== TEKST DO PRZECZYTANIA ==

##############################

Ocena wątku:
- 0 głosów - 0 średnio
- 1
- 2
- 3
- 4
- 5
Romet Duet
|
Autor |
Wiadomość |
Dawdzio
Hold my mustache!
Liczba postów: 2,634
Imię: Dawid
Skąd: Chojnów (DLE)
Pojazd: Inny Romet
|
RE: Romet Duet
Po pierwsze: ilość zębów w zębatce korby przedniej izębatce korby tylnej łączącej się z przednią musi być taka sama, aby ramiona korb z jednej strony były zwrócone w tę samą stronę. Z drugiej oczywiście to samo. Więc musisz znaleźć przednią, która ma też (w twoim przypadku) 38 zębów. Inaczej nie będziecie pedałować tak samo i bum. Czyli jak już, to musisz mieć dwie identyczne zębatki, a więc i kwadrat z przodu. Inaczej będziesz miał korbę do tyłu, ale i tak będziesz musiał znaleźć do przodu, co wiąże się z kupowaniem już drugiej osi. Napewno macie w Nowym Sączu jakiś targ. Tam jest największa szansa na znalezienie zębatki dwurzędowej na klin. Ale tutaj też powstaje problem z ilością zębów (mea culpa, w ostatnim poście nie zwróciłem na to uwagi). Jeśli w tylnej korbie w zębatce napędzającej koło będziesz miał za dużo zebów, zawsze możesz założyć większą zębatkę w kole.
Po drugie: Wieksza zębatka jest wygięta w środku, w celu zachowania odstępu od mniejszej, żeby łańcuchy się nie zaczepiały. Zauważ, że romet korby z zębatkami zdejmowalne z osi nie robił tak jak teraz, czyli nie przykręcał jednej zębatki do drugiej, tylko je zakładał na taki wałek z zębami, żeby się nie ruszały i zaprasowywał (lub montował je inaczej używając siły).
Po trzecie: Nie rozumiem. Zębatki "przesyłające" energię z pierwszej korby na drugą nie mają znaczenia. Nieważne, czy będą miały po sto, czy po dziesięć zębów będziesz jechał tak samo. Mocą i prędkością pedałowania steruje duża zębatka w tylnej korbie i zębatka w kole.
Masz górala? Im większą zębatka z przodu (na napedzie i im mniejsza z tyłu tym pojedziesz szybciej, ale tym ciężej bedzie się pedałować pod górę. Czyli będzie większa prędkość ale mniejsza moc. Inaczej bedzie, jeśli dasz z przodu (na napędzie) małą a z tyłu dużą. Wtedy będziesz jechał wolniej, ale żadna góra ci nie straszna. Czyli będzie większą moc, a mniejsza prędkość.

##############################

== DOSTARCZONY MATERIAŁ ==
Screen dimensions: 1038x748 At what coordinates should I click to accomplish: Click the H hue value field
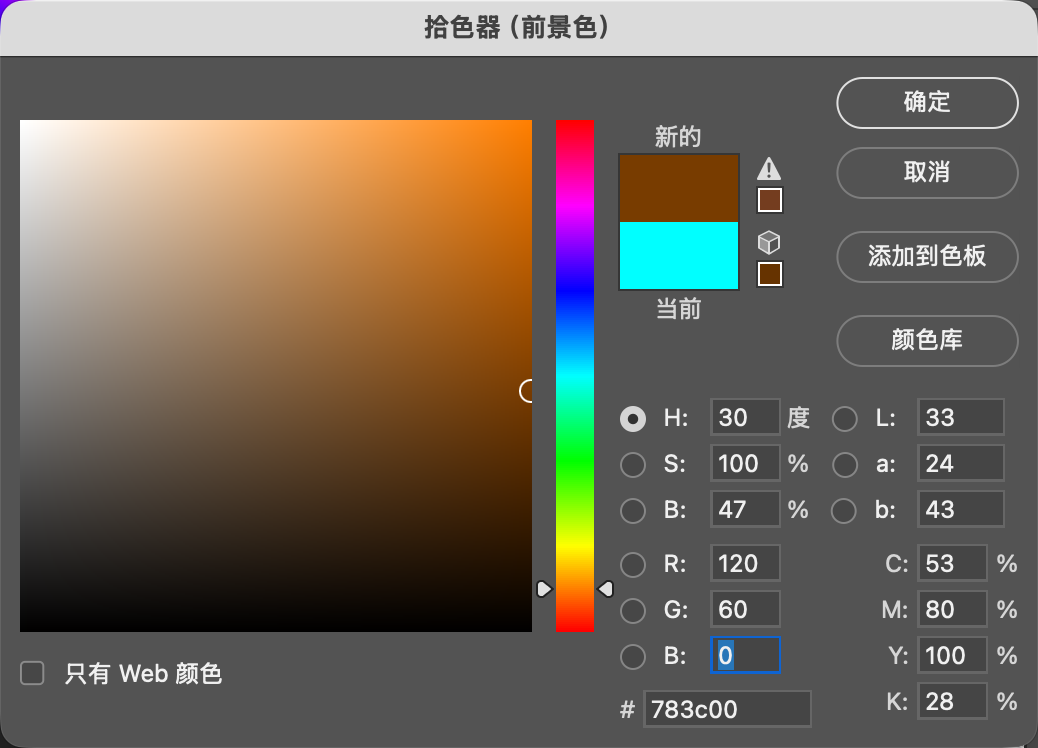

##############################

== ZADANIA DO ĆWICZEŃ ==
1 - Odpowiedz na pytania do wpisu o rowerze Romet Duet:
(a) Ile zębów ma mieć przednia zębatka w przypadku osoby, do której skierowano wpis?
(b) Po co większa zębatka jest wygięta w środku?
(c) Co steruje mocą i prędkością pedałowania?
2 - Wypisz z wpisu o rowerze Romet Duet wszystkie informacje o autorze, które mają etykietę zakończoną dwukropkiem, razem z ich wartościami.
3 - Proszę zwrócić dokładnie ten fragment wpisu o rowerze Romet Duet, który zaczyna się od słów zawierających "Po trzecie: Nie", a kończy na "a mniejsza prędkość.".
Wiersze pochodzą z innego źródła niż wpis o rowerze Romet Duet.

== WYNIKI ZADAŃ ==
1 -
(a) 38 zębów.
(b) Aby zachować odstęp od mniejszej zębatki, żeby łańcuchy się nie zaczepiały.
(c) Duża zębatka w tylnej korbie i zębatka w kole.

2 -
Liczba postów: 2,634
Imię: Dawid
Skąd: Chojnów (DLE)
Pojazd: Inny Romet

3 -
Po trzecie: Nie rozumiem. Zębatki "przesyłające" energię z pierwszej korby na drugą nie mają znaczenia. Nieważne, czy będą miały po sto, czy po dziesięć zębów będziesz jechał tak samo. Mocą i prędkością pedałowania steruje duża zębatka w tylnej korbie i zębatka w kole.
Masz górala? Im większą zębatka z przodu (na napedzie i im mniejsza z tyłu tym pojedziesz szybciej, ale tym ciężej bedzie się pedałować pod górę. Czyli będzie większa prędkość ale mniejsza moc. Inaczej bedzie, jeśli dasz z przodu (na napędzie) małą a z tyłu dużą. Wtedy będziesz jechał wolniej, ale żadna góra ci nie straszna. Czyli będzie większą moc, a mniejsza prędkość.